El desarrollo del conocimiento astronómico puede vincularse con la organización socioeconómica de un grupo estableciendo referencias temporales regulares para la planificación de diferentes actividades, como la subsistencia, la administración y el ritual. Una de las formas de ordenar o medir el tiempo es a partir de la observación de fenómenos astronómicos, buscando regularidades en su manifestación, es decir, procesos cíclicos. Se puede observar y estudiar el movimiento del Sol, la Luna y los planetas y estrellas más brillantes. La elaboración de un calendario solar permite la organización de actividades a largo plazo, funcionando como un marco de referencia dentro del cual definir eventos anuales importantes. Es por esto que el calendario solar es sumamente útil. A su vez, dicho conocimiento puede fijarse y perpetuarse a través de la arquitectura, determinando la ubicación, orientación y características de algunas construcciones. De esta manera, la producción del conocimiento astronómico se relaciona también con la planificación arquitectónica. Ya que por ejemplo, una de las formas de señalar determinadas posiciones del Sol en el horizonte es a partir de la alineación de estructuras (o rasgos naturales significativos) en función de dichas ubicaciones. Conformada esta línea uno de sus extremos funcionará como punto de observación y el otro como punto de referencia en el horizonte ayudando a establecer por tanto, un calendario observacional. Este dato lo hemos confirmado arqueológicamente en el Llano de Las Lajitas y Cabeceras de Izcagua (cumbres de Garafía).

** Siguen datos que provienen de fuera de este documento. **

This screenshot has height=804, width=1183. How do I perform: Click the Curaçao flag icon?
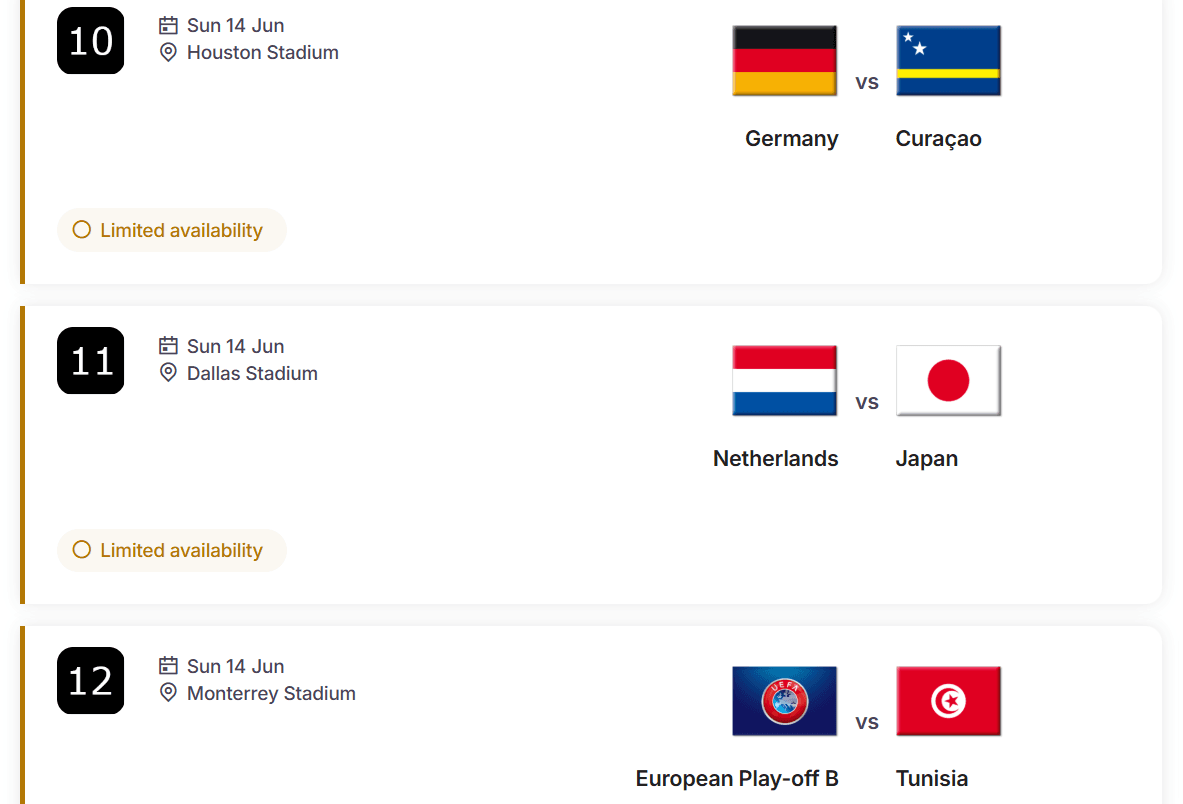pyautogui.click(x=948, y=61)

Las fechas de su celebración difieren entre las culturas. Para la isla de Gran Canaria, A. Sedeño (siglo XV) nos explica que el año comenzaba con el equinoccio de primavera, momento de la siembra de los cereales, lo cual demuestra y rememora una costumbre muy extendida en muchos pueblos del planeta, en relación con las ceremonias agrícolas, demostrado en algunos yacimientos rituales (almogarenes) con orientaciones hacia los equinoccios. Ahora bien, esta costumbre no era general en el resto del Archipiélago, pues en una sociedad pastoril, lo que verdaderamente importaba eran los solsticios, el contraste acusado entre el invierno fértil y abundante en pastos y el verano seco, con falta de lluvias y pastos.

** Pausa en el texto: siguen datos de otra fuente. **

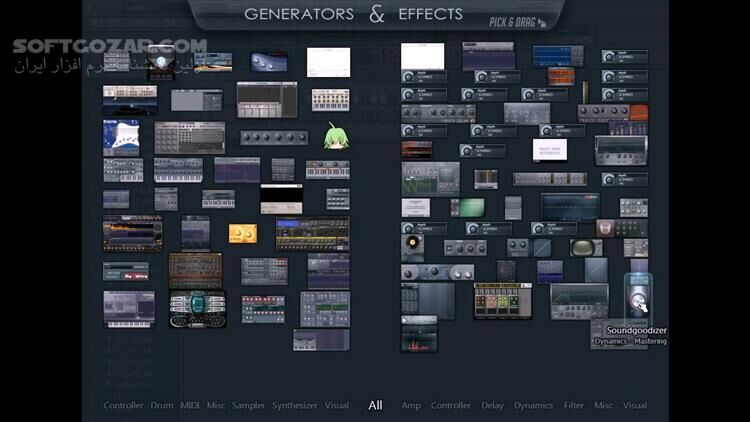Show only MIDI generators
750x422 pixels.
point(190,405)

Los amontonamientos de piedras situados en la alta montaña nos demuestran que el año daba comienzo con la llegada del solsticio de invierno. Durante el Año Nuevo se llevaban a cabo ritos que los podemos clasificar en dos categorías: los que significan un regreso al caos o los que simbolizan la cosmogonía. Según Mircea Eliade (1985), todo Año Nuevo es volver a tomar el tiempo en su comienzo, es decir, una repetición de la cosmogonía. La creación del mundo se reproduce, pues, cada año. Esa eterna repetición del acto cosmogónico, que transforma cada Año Nuevo en inauguración de una era en concordancia con los ritmos cósmicos.
El Sol del invierno significaba la nueva luz, el momento del nacimiento o renacimiento, en el mundo. Siendo el Sol la fuente principal de la vida, es natural que haya sido la figura central en casi todas las religiones o mitologías primitivas. Desde el origen de la humanidad, se ha reconocido al Sol como una fuerza esencial. Desde épocas ancestrales, los primeros grupos humanos celebraban el solsticio de invierno como la noche del nacimiento de la luz. Fecha en la que las tinieblas eran derrotadas por la luz, que vencía sobre ellas. De este modo daban culto al Sol.
El calendario awara seguía una contabilización basada en las fases lunares de 28,6 días de media, con lo que el año tenía algo más de 12 meses. Al no coincidir los ciclos lunares y solares, se hizo necesario corregir el desfase de 11 o 12 días acumulados. No podemos saber con exactitud cómo los acomodaban al año solar que es el más regular. Probablemente jugando con los días previos o posteriores a la primera luna llena después del solsticio de verano (el yacimiento arqueológico del Llano de Las Lajitas, conformado por 19 amontonamientos de piedras y decenas de grabados rupestres, tiene la clave).